Being a mom is hard.  Being a mom of a 1-year-old is hard.  Being a mom of a 2.5-year-old is hard.  Friends I know with children that are 5, 12, and 19 all say being a mom is hard.  It is worth it, but I have a long way to go before it gets easier.

Knowing this, a little over a year ago, when I realized I had an amazingly brilliant, talented, beautiful, strong willed, stubborn, 1.5 year old, as I always did when I faced a situation in my classroom I did not know how to tackle, I turned to experts on parenting to help me be a “better mother.”  What I found was a lot of judgments splattered with a few understanding words of wisdom.

I was shocked at the number of blog posts with perceivably judgmental messages; “Why we NEVER use time out in our house” (capitalization added by them, not me), “What you are doing to cause your child not to sleep.”  What?  How do they know what works for my child?  My child is not like their child.  I found myself comparing my child and parenting style to theirs and feeling like a failure on all fronts.  I am not saying these authors were trying to make other moms feel bad, I am sure they were trying to help others, but my heart hurt as I read these posts, wishing I could be like them.  I was forgetting the feeling of true amazement and joy I felt the first week I brought my beautiful gift from God home and was instead letting Satan steal my joy as a mother. (My husband continually told me to not read these posts, but I did not know where else to turn.)

I already felt guilty enough since after only being a mom for 10 months, I went from a stay at home mom to a full-time Ph.D. student, I did not need to feel worse.  When I would stop and assess my feelings, I was always amazed at how easy it was to feel accomplished and successful as a student, with checklists, and schedules, and resources to guide me, but regardless of how diligent I was at making checklists, and schedules, and reading resources for being a mother, it never got easier.  At that point I knew, being a mom is harder than getting a Ph.D.

For some reason, it is okay to admit when I am struggling as a student or have an episode of “imposter syndrome” but when it comes to being a mother, I must clean up the clutter before taking a picture for Facebook or buy my child things at the store so we can make it through without a scene (I have gotten over this one, but partially because I do not want more stuff to clean out of the way before taking Facebook pics).

When I finally reached my breaking point, I stopped to reflect on why getting a Ph.D. was so much easier than being a mom and I came to the following reasons:

  1.  While getting my Ph.D., I have a chair.  Someone who has been in exactly my same place and knows the resources to get me where I want to be.  We have lengthy discussions about my goals and how I will achieve those goals.  While my chair is also a mom (of twins…arguably more difficult than my only child), her boys are different than my daughter and there are many variables at play.  Also, we talk mom stuff, but not near to the extent that we talk academia.

◇ ◇ ◇ ◇

Aim of the exercise:
Rewrite the motherhood essay between "I already felt" and "than getting a Ph.D.", inclusive, putting "to-do lists" wherever "checklists" appears.

Supplied data:

◇ ◇ ◇ ◇

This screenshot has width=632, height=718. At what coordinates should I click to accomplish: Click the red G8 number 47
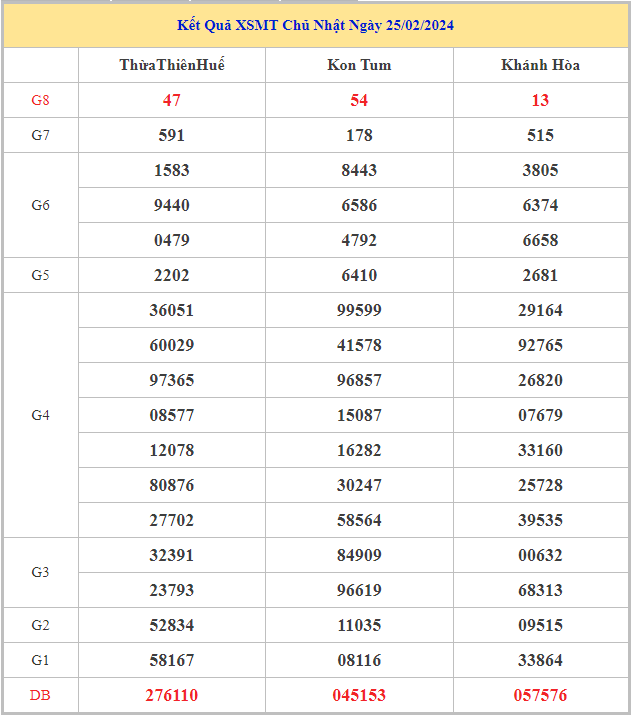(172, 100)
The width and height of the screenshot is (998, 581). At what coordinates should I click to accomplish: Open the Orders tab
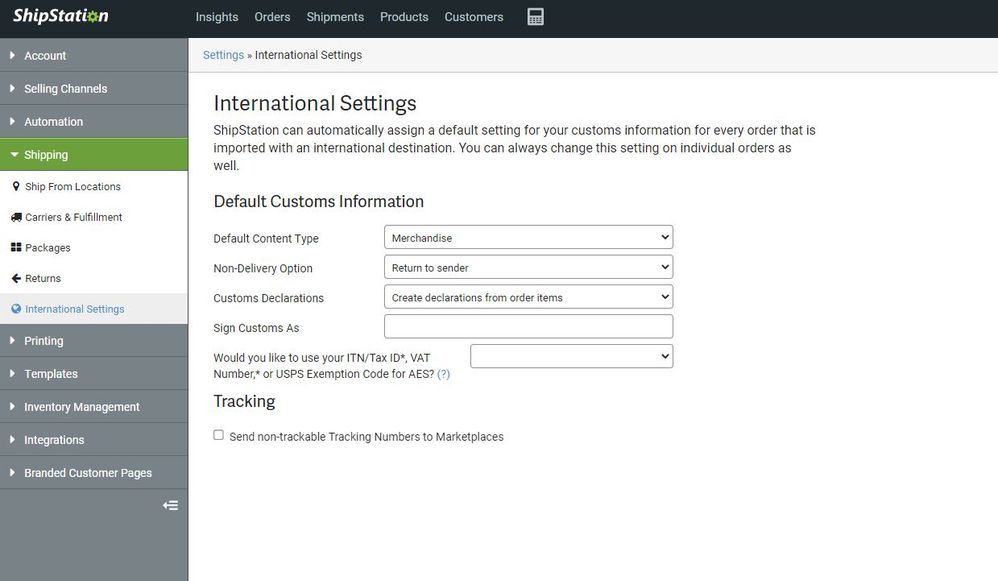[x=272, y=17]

◇ ◇ ◇ ◇

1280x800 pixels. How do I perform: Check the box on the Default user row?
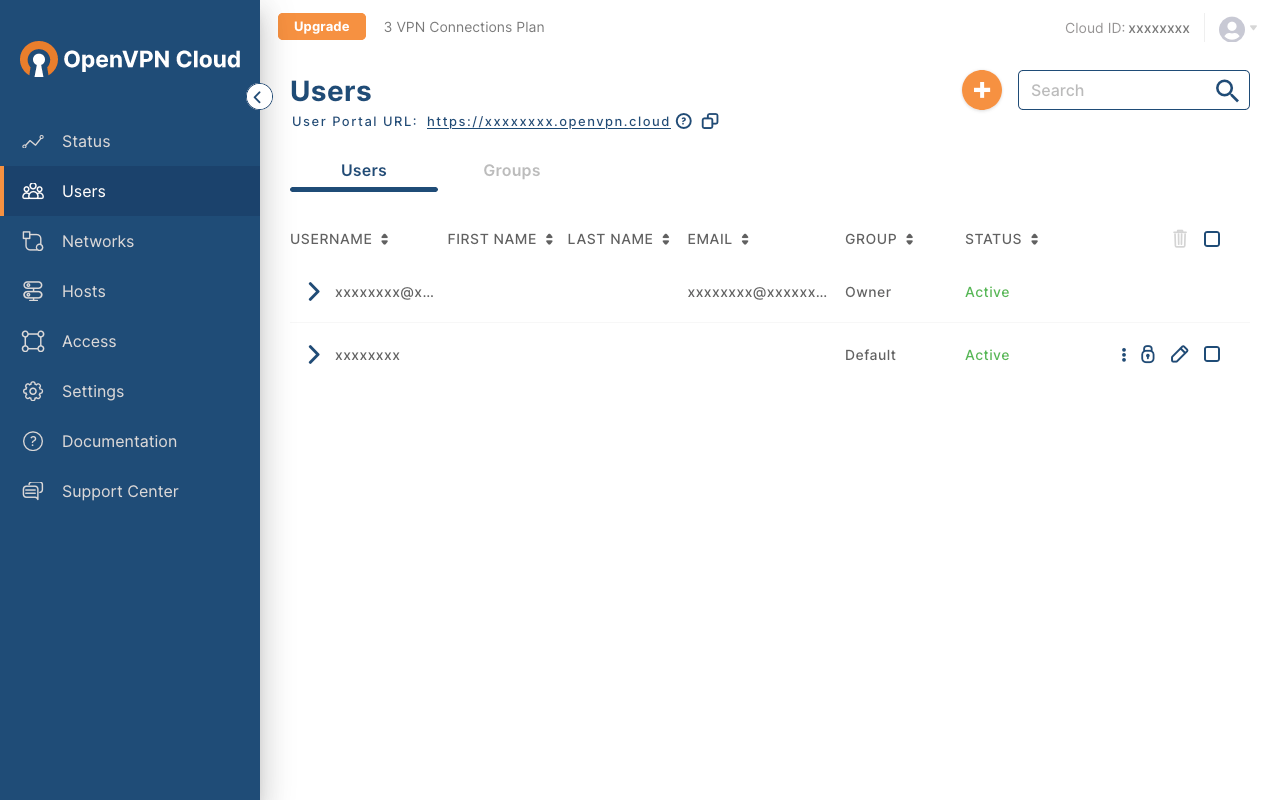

◇ ◇ ◇ ◇

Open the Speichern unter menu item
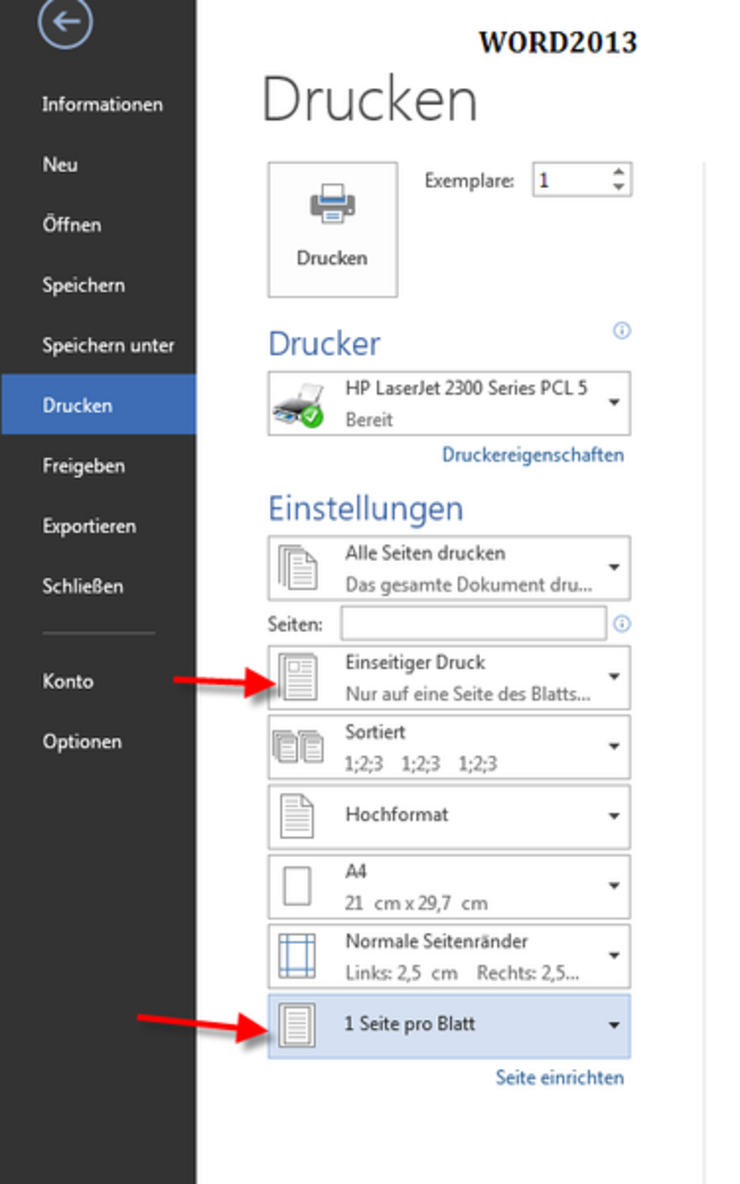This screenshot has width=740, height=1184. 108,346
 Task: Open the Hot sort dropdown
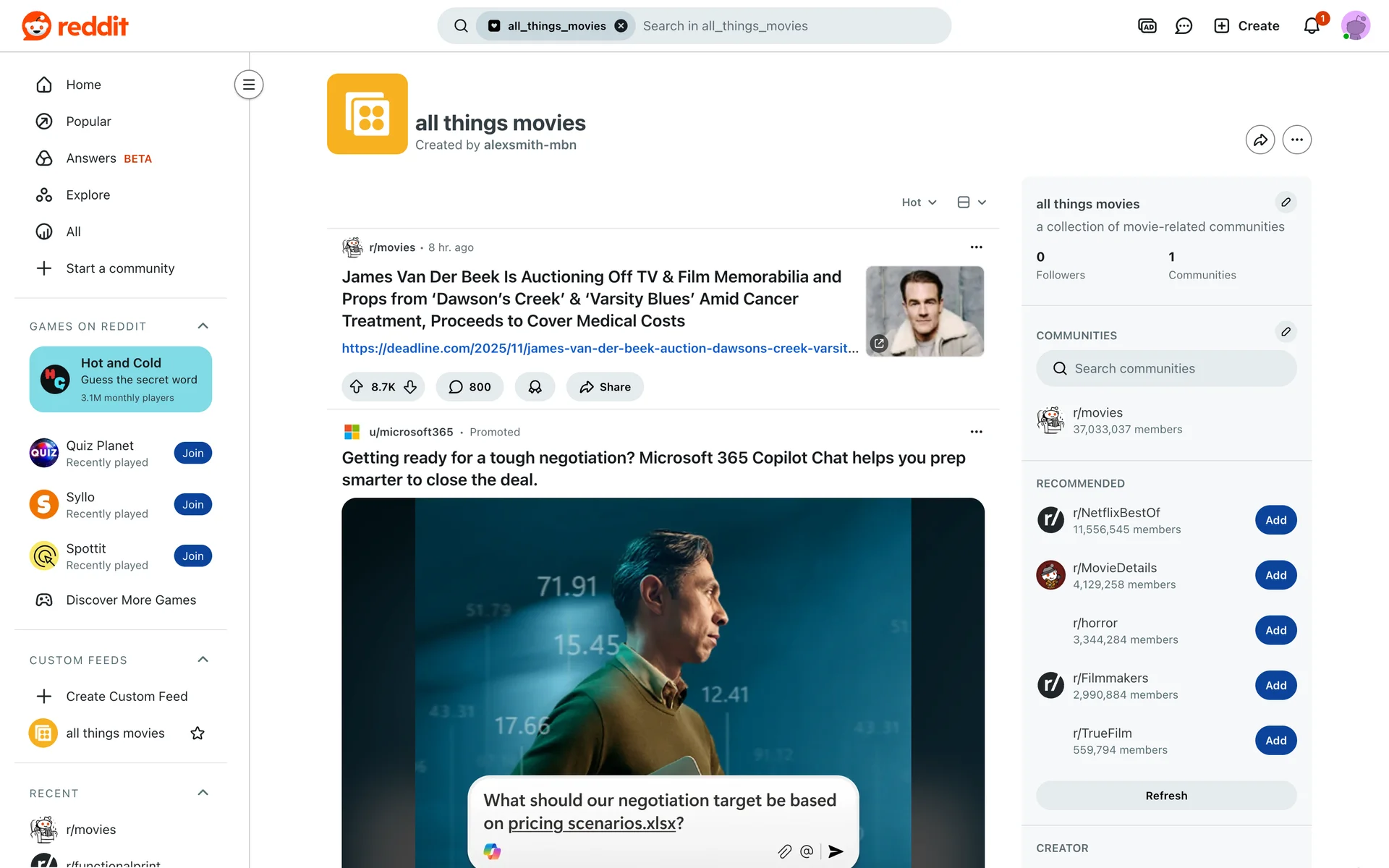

◇ ◇ ◇ ◇

Exercise response:
I already felt guilty enough since after only being a mom for 10 months, I went from a stay at home mom to a full-time Ph.D. student, I did not need to feel worse.  When I would stop and assess my feelings, I was always amazed at how easy it was to feel accomplished and successful as a student, with to-do lists, and schedules, and resources to guide me, but regardless of how diligent I was at making to-do lists, and schedules, and reading resources for being a mother, it never got easier.  At that point I knew, being a mom is harder than getting a Ph.D.